Dat gaf inderdaad een sterker uitgangssignaal maar de buis werd er ook onrustig door. Het uitgangssignaal werd springerig en was niet meer zo stabiel als voorheen. Die optie heb ik daarom weer losgelaten.
De oplossing bleek eenvoudig. Door de twee triodes van de ECC91 parallel te schakelen kreeg ik uitgangsspanning van ruim 13 Volt (RMS) wat voldoende is om zo'n eindbuis lekker aan te sturen.
De kathode is al gemeenschappelijk en door nu de anodes met elkaar te verbinden evenals de stuurroosters bereik je dit effect. Kortsluiting op het uitgangssignaal kan probleemloos optreden. De oscillatorbuis geeft geen krimp en blijft ongestoord zijn ingestelde signaal afgeven :-)

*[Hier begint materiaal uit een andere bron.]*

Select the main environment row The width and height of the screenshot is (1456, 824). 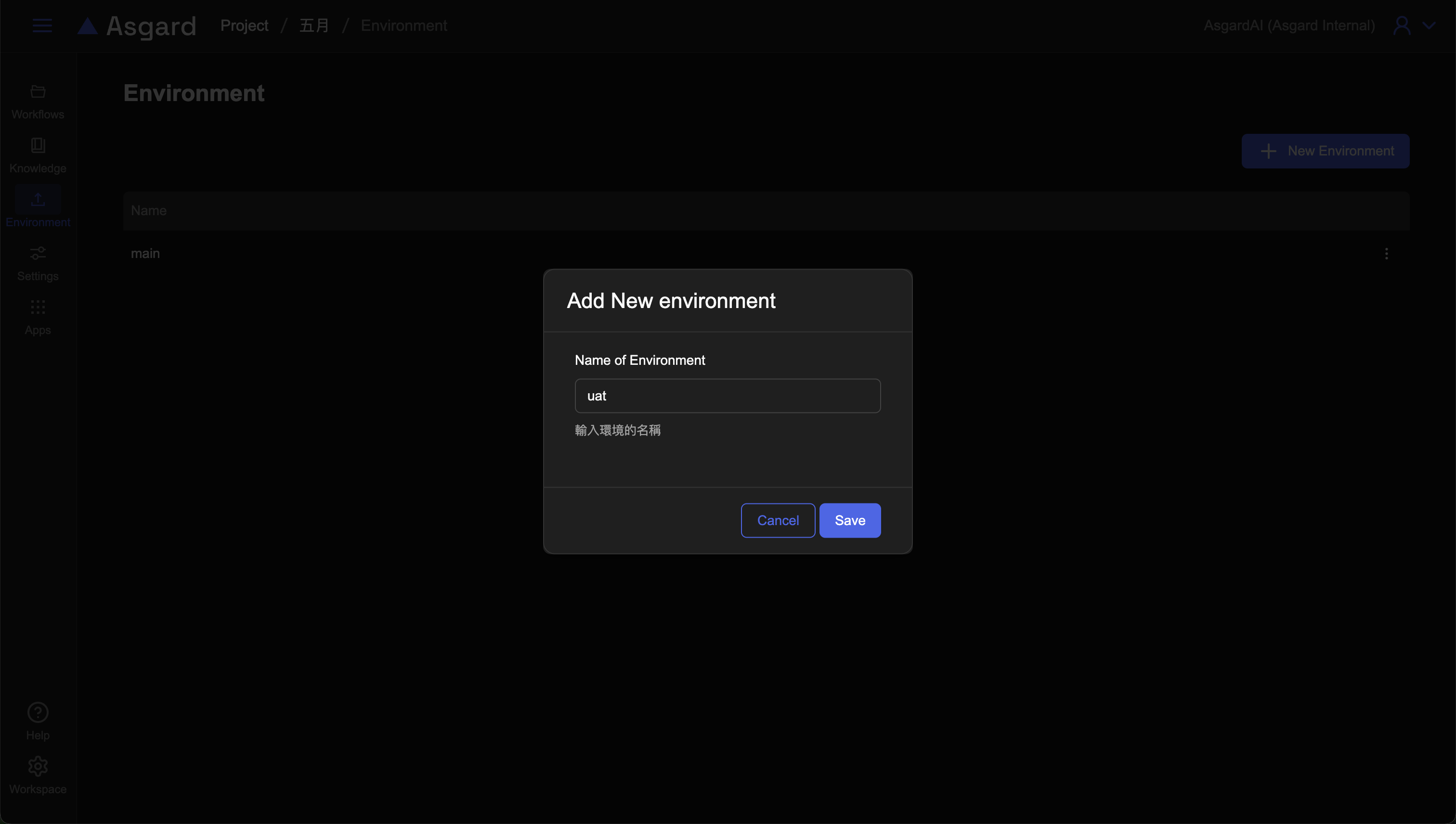145,254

Het schema ziet er nu als volgt uit.
Vervolgprojecten
Met deze stabiele VFO zitten er direct weer vervolgtrajecten in mijn hoofd. Zoals een herbouw op een definitief chassis. Een test op hogere frequenties zoals de 80m band en de 10m band, een versie met kristallen, aansturing van een eindtrap etc. Maar eerst heb ik nog wat antenne projectjes in de planning. Nog volop te doen dus 😊.
Reageren of een suggestie over deze stabiele VFO of de tekenhulp delen? Site bezoekers en ik horen dat graag van je. Geef je reactie onder aan deze pagina.
-
Koos Overbeeke
Terug van een stabiele VFO naar De Radio Amateur Zenders
Reactie van Site volgers
Jan A
Ik zie geen voedingstrafo op je projecten. Hoe doe je dat?
..Koos
De voeding betrek ik van een externe voedingseenheid die ik speciaal voor experimentele projectjes heb samengesteld.
Jan P
Een stabiele VFO - voor je zender
Hallo Koos, ten eerste leuke, informatieve site. Alles duidelijk en ook voor leken begrijpelijk uitgelegd.
Dan nog even iets over mijn Harris-oscillator. Het is misschien op mijn schema niet helemaal duidelijk, maar de de roosters van de beide 6J6-buisjes zijn per buis met elkaar verbonden. Dus dat die rechter triode van de buffer er voor spek en bonen bij hangt klopt niet, die doet wel degelijk mee. Ook bij de eigenlijke oscillatorbuis zijn de beide roosters doorverbonden. Vandaar je eerste slechte resultaten. Maar goed, het is leuk en leerzaam om met schakelingen te spelen. Dat zouden meer mensen moeten doen. Veel succes met je website en hobby en ga zo door.
Mvgr, Jan P
..Koos
Hallo Jan,
Dank voor je reactie en vriendelijke woorden. Ik zal de tekst in dit artikel hiermee een aanvulling geven.